Assim o mar foi incorporado à minha vida. Sem o alarde de quem viu algo extraordinário – o que de fato ele é. Porque gosto de buscar mais os detalhes que compõem o vasto tecido do mundo, seja na terra ou na água. Caminhando pela praia na maré baixa, vi nos desenhos sinuosos que as ondas esculpem na areia, o carimbo que imprime as nuvens de carneirinhos no céu. Ou seria o reflexo da própria areia no espelho azul do Divino? Tempos depois, o mar passou a servir de esconderijo pros meus olhos. Naqueles momentos de introspecção adolescente em que a gente precisa se desgarrar do ao redor que nos incomoda e reencontrar a paz nos barquinhos ondulando sobre as ondas ou no rastro de luz que a lua deixa sobre a água que nunca dorme...Precisava me sentir pequeno pra descobrir que não posso conter todas as respostas.

O mar — na sua grandeza lânguida — nos restitui a condição humana e nos religa ao mundo mágico, no tempo em que lenda e realidade eram uma coisa só . Não importa de onde você venha, a conexão é imediata. O genial escritor inglês J. R. R. Tolkien, autor da trilogia O Senhor dos Anéis, tem uma bela metáfora pra explicar essa paixão incontida, essa sensação de aconchego, que sentimos diante da visão de uma praia como Ponta Negra, Pipa ou de Zumbi, lá em Rio do Fogo.

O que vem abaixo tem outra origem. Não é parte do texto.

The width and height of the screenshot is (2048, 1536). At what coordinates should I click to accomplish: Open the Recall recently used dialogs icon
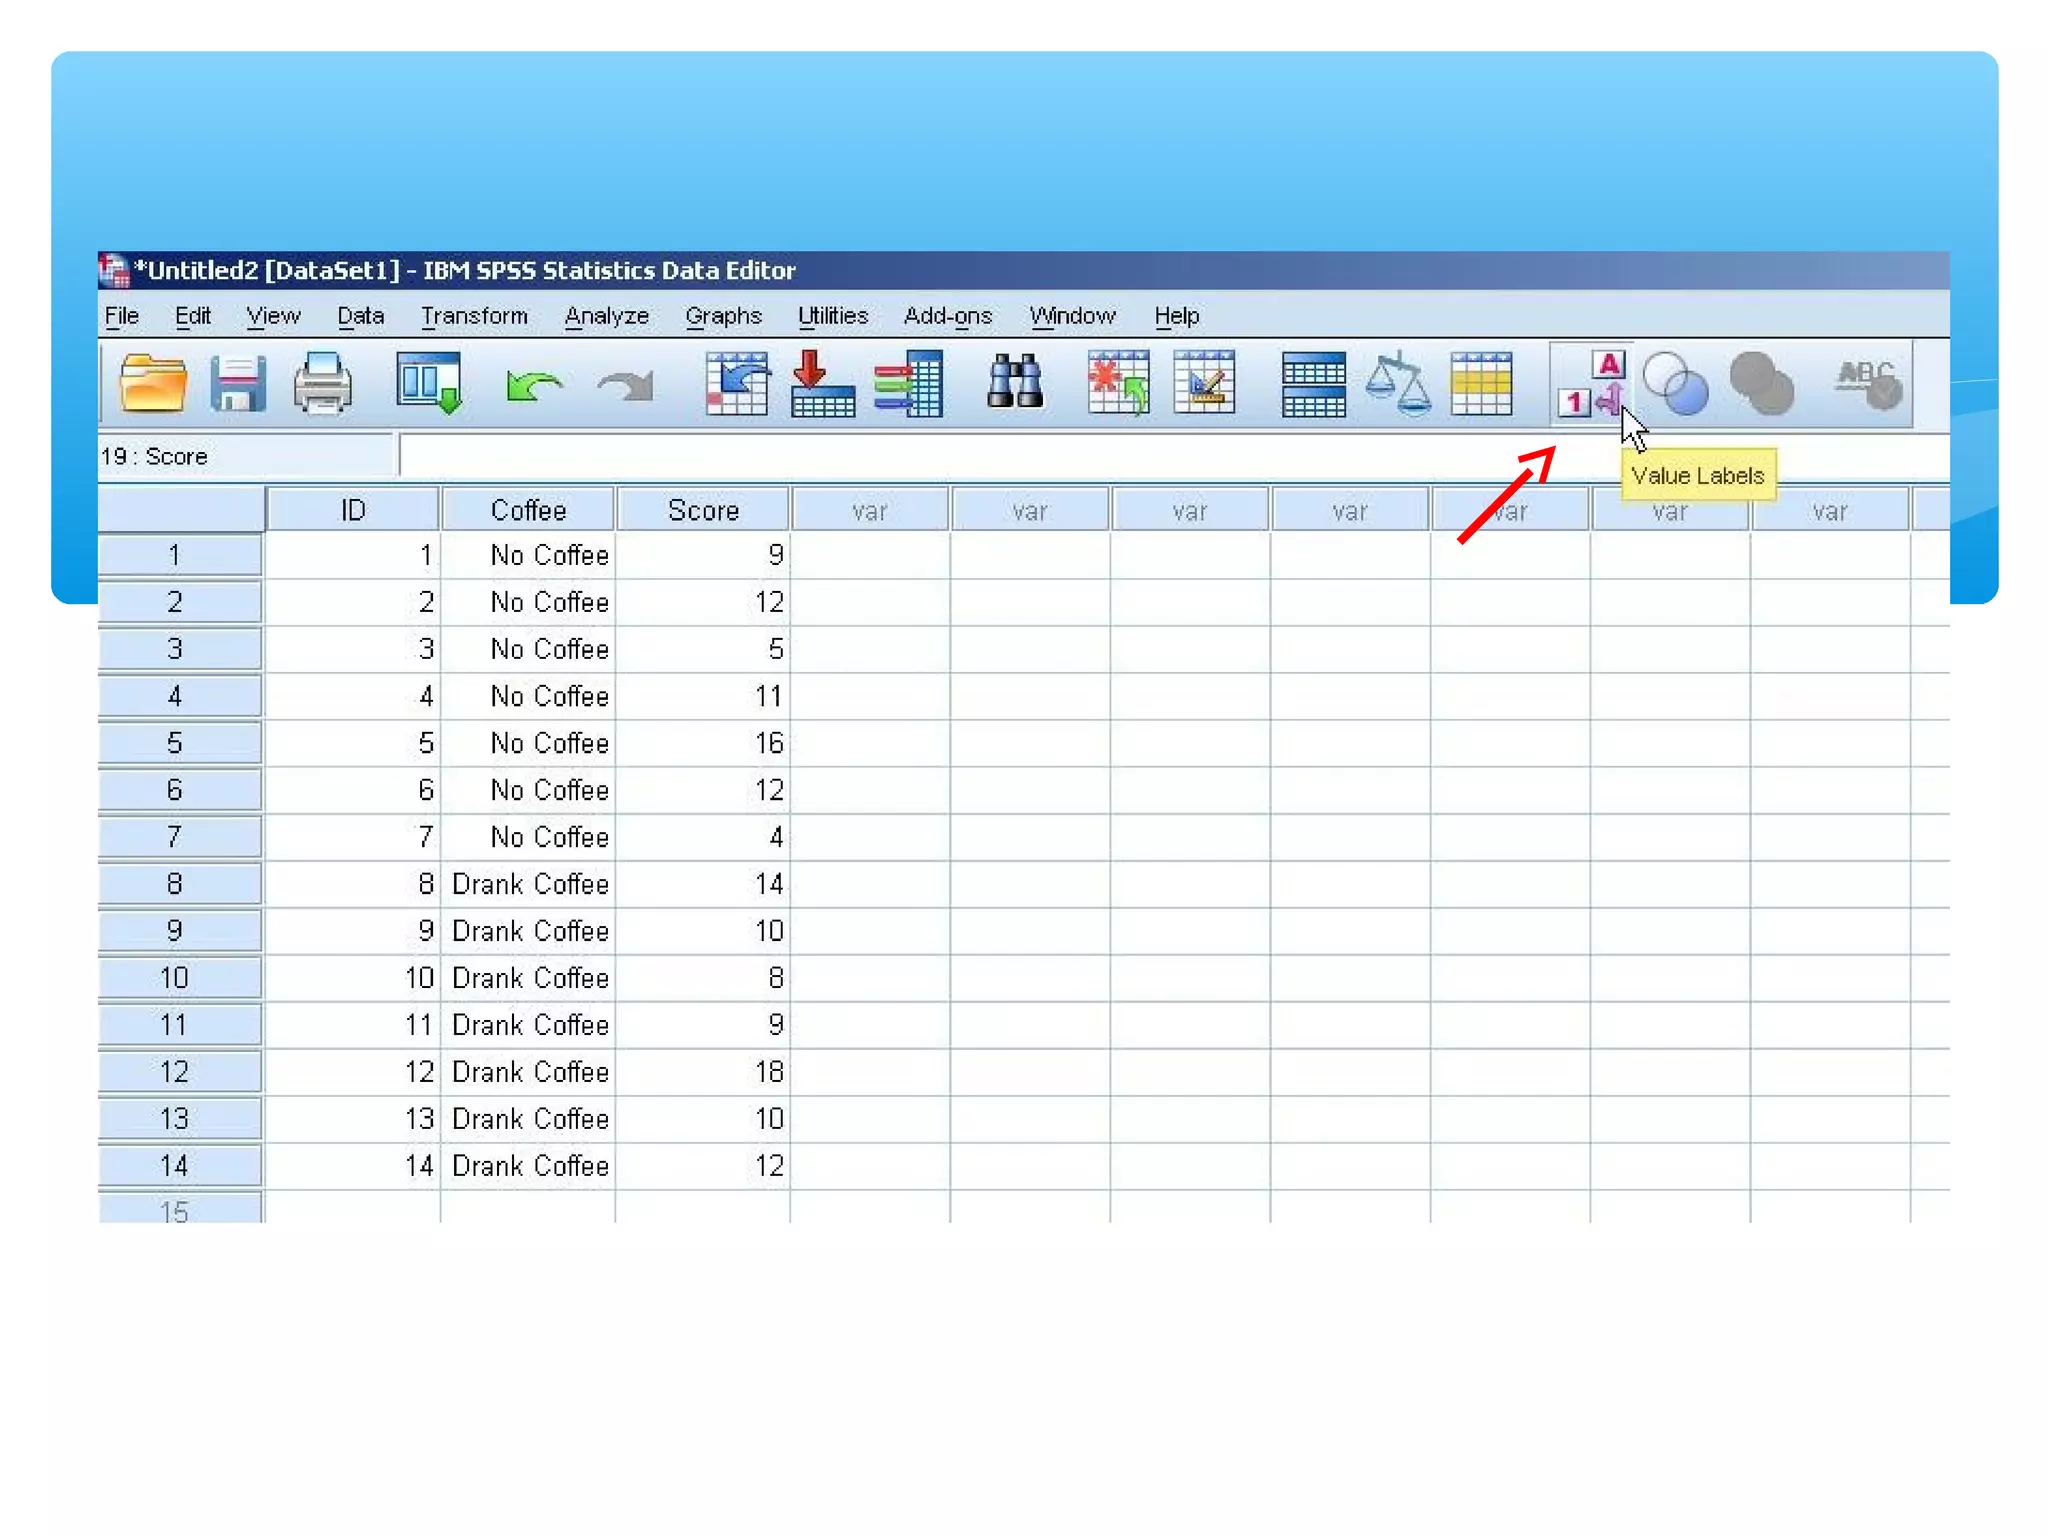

Houve um tempo em que Ilúvatar, o Senhor Supremo, reuniu os seres mágicos — elfos das florestas e dos mares, gnomos, anões — e ordenou que cada grupo usasse todo o talento para compor a estrofe mais perfeita que pudessem. Ordem dada, todos se dedicaram à missão sem perguntar para quê. Na hierarquia fantástica criada por Tolkien, havia também os Ainur, seres tão poderosos que podiam se comunicar telepaticamente. E entre eles estava Melkor. Que secretamente ambicionava ser tão poderoso quanto Ilúvatar. O ardil encontrado por ele, foi semear a discórdia para desafinar a obra que o Mestre pedira. Convocados novamente, os seres ouviram do seu Senhor enfurecido, que estavam se desviando do caminho e que voltassem a compor com devoção. Melkor foi banido. Mas o mal já estava feito. Ilúvatar então descortinou o firmamento e todos viram um planeta azul, não tão belo quanto ele sonhara. Era a terra — a casa dos homens, a casa dos filhos Dele. Mas que poderia ser um lugar bem mais bonito...

E onde o mar entra nisso? Tolkien responde: de todas as estrofes da sinfonia, a única não corrompida pela maldade de Melkor foi a dos seres que habitam as águas. E o barulho das ondas do mar, que tanto nos encanta sempre, é o último som original que restou dessa grande música que criou nosso mundo.